Consommation de tableaux



Un blockbuster est un phénomène de société visant à « faire exploser le quartier » (littéralement) et pour être « in », il faut l'avoir vu, l'avoir adoré ou détesté et être capable de débattre de son succès. La surenchère médiatique est telle sur ces blockbusters qu'il devient impératif socialement de s'y rendre et presque aussi impératif de les apprécier.

« Blockbuster », terme généralement appliqué au cinéma, il s’impose également dans les musées : dans les années 1970, le directeur du Metropolitan Museum of Art (New York) Thomas Hoving fut l'un des premiers à faire entrer le musée dans la culture de masse, avec la création de ces grandes expositions à succès, destinées à attirer le maximum de personnes.
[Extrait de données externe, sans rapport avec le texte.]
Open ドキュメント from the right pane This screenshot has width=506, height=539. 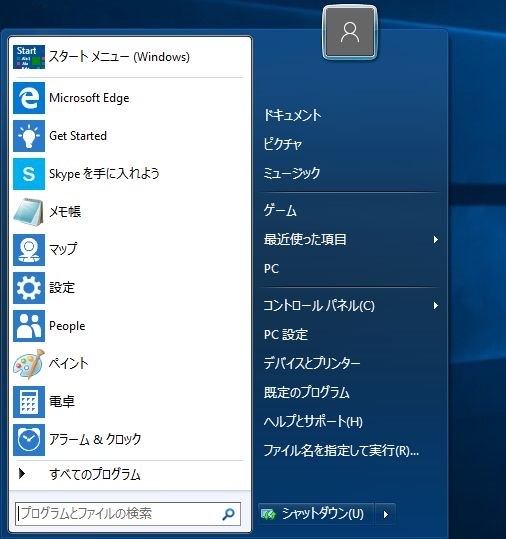293,115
Aujourd'hui, près d'un tiers des Français se pressent chaque année dans ces expositions à gros budgets, ce qui en fait la deuxième sortie culturelle après le cinéma. Une fréquentation qui ne semble pas être affectée par la crise, car les adeptes des expositions blockbuster sont toujours prêts à faire la queue pendant des heures, qu’il pleuve ou qu’il vente, à débourser une dizaine d'euros puis à défiler en rangs serrés devant des œuvres qu'ils ne pourront consommer admirer qu’à la va-vite, mais parfois jusqu'au bout de la nuit - le Grand Palais a ouvert 24h/24 pour la fin de Picasso et les maîtres début 2009 -, avant de se retrouver à la dernière étape de ce parcours consumériste : l'inévitable boutique-cadeaux, temple du produit dérivé qui sert à rentabiliser la production de l'expo à coups de souvenirs souvent très kitch. A la sortie, on a l’impression d’avoir consommé des tableaux comme on avale un hamburger dans un fast food et la quantité d'œuvres prime évidemment sur la qualité de la visite.
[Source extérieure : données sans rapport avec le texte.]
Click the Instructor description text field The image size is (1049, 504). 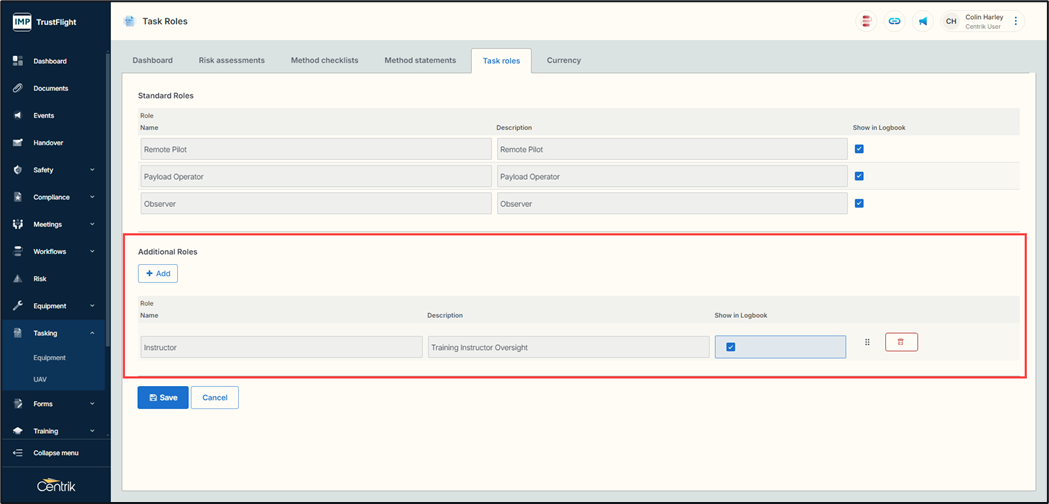pyautogui.click(x=568, y=347)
Pour faire une expo blockbuster, il faut : un artiste tourmenté, une approche soi-disant nouvelle sur son œuvre, et l'opportunité unique de voir une réunion exceptionnelle d'œuvres dispersées dans le monde entier. Parmi les expositions d'art qui remportent les plus gros succès : l'Egypte, les impressionnistes, les artistes maudits (Van Gogh, Modigliani) ou les grandes figures de l'art moderne, ce que confirment les récents succès de Picasso et les maîtres au Grand Palais et Kandinsky au Centre Pompidou (plus de 700 000 visiteurs chacune). Le Musée de la Monnaie de Paris a affiché 150 000 visiteurs au compteur pour la rétrospective de David LaChapelle ; la Pinacothèque a totalisé 200 000 personnes pour l'exposition Valadon-Utrillo. Plus récemment, il y a eu aussi Munch ou l'anti-Cri à la Pinacothèque ou Sainte-Russie au Louvre, et à venir à la fin de cette année, Claude Monet au Grand Palais, ou Jean-Michel Basquiat au Musée d’Art Moderne, qui viendront grossir les rangs des expos blockbusters.

L’évenementialisation de l’art paraît inévitable et se constate aujourd’hui avec des expositions « d'artistes » faussement provocateurs mais véritables business men, comme Jeff Koons avec son homard à Versailles ou Damien Hirst et ses veaux et autres bestioles coupées en deux et plongées dans du formol. Selon Jerry Saltz, le célèbre critique d’art du New York Magazine, écrivant à propos des expositions de Koons à Versailles et au Met de New York en 2008, « tout cet art de foires flashy et ces installations hyper-produites et consommatrices d'espace bluffent un instant, jusqu'à ce qu'on passe au prochain événement générateur d'adrénaline », qu'il qualifie de « manières bêtes de dépenser de l'argent, séduire les ploucs, ne rien dire et mettre de côté ce qui serait plus petit, plus discret ou plus risqué ».